The gold standard of modern princess tales is a book I mentioned in my December list posted on Instapundit, Ella Enchanted, by Gail Carson Levine. Cursed by “that fool fairy Lucinda” with a spell that makes her always obedient to any command, Ella (short for Cinderella, of course,) has to contend with an absent father, evil stepmother and step-sisters, and the handicap of always having to obey any order, like it or not. Ella manages to fight her way through the usual fantasy foes and winds up rescuing her prince to boot. A girl’s gotta do whatever it takes, and Carson turns the Cinderella story on its head with humorous and page-turning results.

Levine continued her theme of the plucky princess wannabes in The Princess Tales, Volume I, The Princess Tales, Volume II, Two Princesses of Bamarre, and her most recent royal releases, The Wish and, for slightly older readers, Fairest, in which Aza, a plus-sized teen in a culture obsessed with physical beauty, uses her natural talent, ability, and wit to gain self approval and true love. As long as you have princess fans around, keep checking with author Gail Carson Levine, who continues to mine this fertile field with many quality titles.

A relative new kid in the royal neighborhood is Shannon Hale, author of The Goose Girl, based on the traditional Grimm's tale, and its fictional companion piece, Enna Burning. Hale's 2006 Newbery Honor Award book is The Princess Academy, in which the main character Miri, too small to work in the village quarry, finds her true calling when all Mount Eskel girls are forced to attend the Princess Academy which qualifies them to be chosen as Prince Steffan's wife. Miri is almost swept up in the princess fever which sweeps through the girls during their long, hard year of scholarship, but out of her involuntary studies she finds a love of learning and, one feels, her true love as well. (My own granddauther read this one straight through, taking time out only to sleep and eat, and pronounced it "really good!")



  • Great! Thanks. We have done Ella and the Princess Academy with great pleasure. I'll look for Princess Tales at the library. My 10 yo goes through most books in a day or two, so it is a challenge to "keep 'em coming."

    Here's a follow along question for Princess fans: Doll houses that come alive. Dolls that tell their tales are good too. Hittie the First Hundred Years and The Meanest Doll in the World type.

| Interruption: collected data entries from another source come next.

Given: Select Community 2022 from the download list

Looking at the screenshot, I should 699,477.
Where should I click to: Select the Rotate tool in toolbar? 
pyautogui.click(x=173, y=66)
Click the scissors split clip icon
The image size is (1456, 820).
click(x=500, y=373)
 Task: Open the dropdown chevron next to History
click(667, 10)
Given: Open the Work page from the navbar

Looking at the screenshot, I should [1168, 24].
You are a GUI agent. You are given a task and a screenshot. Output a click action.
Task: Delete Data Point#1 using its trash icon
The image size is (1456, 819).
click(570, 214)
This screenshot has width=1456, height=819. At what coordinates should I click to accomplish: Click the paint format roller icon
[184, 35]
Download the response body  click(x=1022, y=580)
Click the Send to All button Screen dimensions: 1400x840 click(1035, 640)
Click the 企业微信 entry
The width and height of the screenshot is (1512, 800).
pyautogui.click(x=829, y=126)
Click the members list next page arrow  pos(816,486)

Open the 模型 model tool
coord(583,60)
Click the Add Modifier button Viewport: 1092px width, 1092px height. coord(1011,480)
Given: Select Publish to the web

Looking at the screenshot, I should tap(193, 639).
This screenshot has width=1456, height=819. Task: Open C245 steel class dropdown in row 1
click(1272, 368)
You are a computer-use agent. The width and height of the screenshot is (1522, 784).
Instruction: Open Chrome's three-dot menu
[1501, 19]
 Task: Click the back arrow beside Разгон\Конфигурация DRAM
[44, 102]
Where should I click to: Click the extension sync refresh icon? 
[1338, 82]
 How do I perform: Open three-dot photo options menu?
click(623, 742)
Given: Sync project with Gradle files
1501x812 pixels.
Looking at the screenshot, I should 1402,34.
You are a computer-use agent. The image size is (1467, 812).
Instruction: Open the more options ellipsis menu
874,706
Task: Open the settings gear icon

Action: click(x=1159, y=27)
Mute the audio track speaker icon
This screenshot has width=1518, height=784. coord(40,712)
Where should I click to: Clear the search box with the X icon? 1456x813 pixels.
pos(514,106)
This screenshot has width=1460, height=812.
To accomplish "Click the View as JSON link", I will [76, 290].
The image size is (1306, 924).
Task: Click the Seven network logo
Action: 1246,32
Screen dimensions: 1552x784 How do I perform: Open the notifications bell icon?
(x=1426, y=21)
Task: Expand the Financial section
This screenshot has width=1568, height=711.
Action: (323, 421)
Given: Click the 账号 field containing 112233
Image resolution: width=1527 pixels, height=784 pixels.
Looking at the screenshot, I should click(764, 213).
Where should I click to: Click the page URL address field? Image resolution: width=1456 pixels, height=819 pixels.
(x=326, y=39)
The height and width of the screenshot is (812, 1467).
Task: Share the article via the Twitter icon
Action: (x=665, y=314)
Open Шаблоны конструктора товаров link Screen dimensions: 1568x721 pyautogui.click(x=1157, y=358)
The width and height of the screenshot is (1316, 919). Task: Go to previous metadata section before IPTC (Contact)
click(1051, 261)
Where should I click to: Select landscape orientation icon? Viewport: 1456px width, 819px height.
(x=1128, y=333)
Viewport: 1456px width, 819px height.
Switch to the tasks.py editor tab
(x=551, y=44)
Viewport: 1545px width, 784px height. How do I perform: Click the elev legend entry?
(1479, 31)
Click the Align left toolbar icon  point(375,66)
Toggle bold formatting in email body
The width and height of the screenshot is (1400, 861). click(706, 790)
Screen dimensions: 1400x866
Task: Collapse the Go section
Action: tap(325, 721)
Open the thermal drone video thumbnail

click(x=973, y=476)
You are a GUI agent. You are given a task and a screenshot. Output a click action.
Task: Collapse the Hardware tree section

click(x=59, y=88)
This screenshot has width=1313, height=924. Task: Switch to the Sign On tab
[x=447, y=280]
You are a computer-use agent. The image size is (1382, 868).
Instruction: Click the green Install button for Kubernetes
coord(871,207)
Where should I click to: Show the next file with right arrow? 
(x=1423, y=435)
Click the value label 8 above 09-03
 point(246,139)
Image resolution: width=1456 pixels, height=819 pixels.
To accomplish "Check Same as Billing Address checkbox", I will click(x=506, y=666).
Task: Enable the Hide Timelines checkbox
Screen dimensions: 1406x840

    Also, is anybody doing good stuff in "versions" at the moment. By versions I mean retellings. One of the things about Ella was that it was a retelling of a familiar take, with a twist. DD will happily check out, on the same day, the same story as told by 4 or 5 folks, just to see what each version brings. When she was littler it was easy, because fairy/folk tales are always retold. She enjoys some of the Shakespeare ones, but has been disappointed in the Greek/Roman myth variation books she has read.

    Nora, posting on Devereaux's account

    By Blogger Devereaux, at 11:22 PM  

  • Another series to follow would be Dealing with Dragons, by Patricia Wrede. The lead character is a princess who's decided she'd rather deal with dragons than with Royal Protocol.

    By Anonymous Anonymous, at 7:37 AM  

  • I very much enjoyed The Ordinary Princess by MM Kaye in the same vein also Clare Dunkle's Hollow Kingdom series. I consider Robin McKinley to be the pinnacle for middle/high school age kids

    By Anonymous Anonymous, at 10:24 AM  

  • Another good series (or two) Are the Fairy Godmother books (Fairy Godmother and One Good Knight) by Mercedes Lackey.

    She also has the Elemental Master's series that is loosely based on Grimm's Fairy Tales.

    These might be better for slightly older readers, but they are all really an excellent read!

    By Blogger Shinobi, at 12:53 PM  

  • I like the book, Princess Bubble, it is a good gift for any girl from birth to graduation.

    By Blogger Susan Johnston Hamrick, at 8:57 AM  

  • We are involved in Girl Scouts in the Baltimore/Washington area and my daughter was exposed to the Medieval Maidens series created by Lois Jarman. The books are relatively unknown as Jarman self-publishes, but she puts princesses in an historical context...writing about Charlemagne's daughter and William the conqueror's daughter. Similar to American Girl, but based in Medieval history.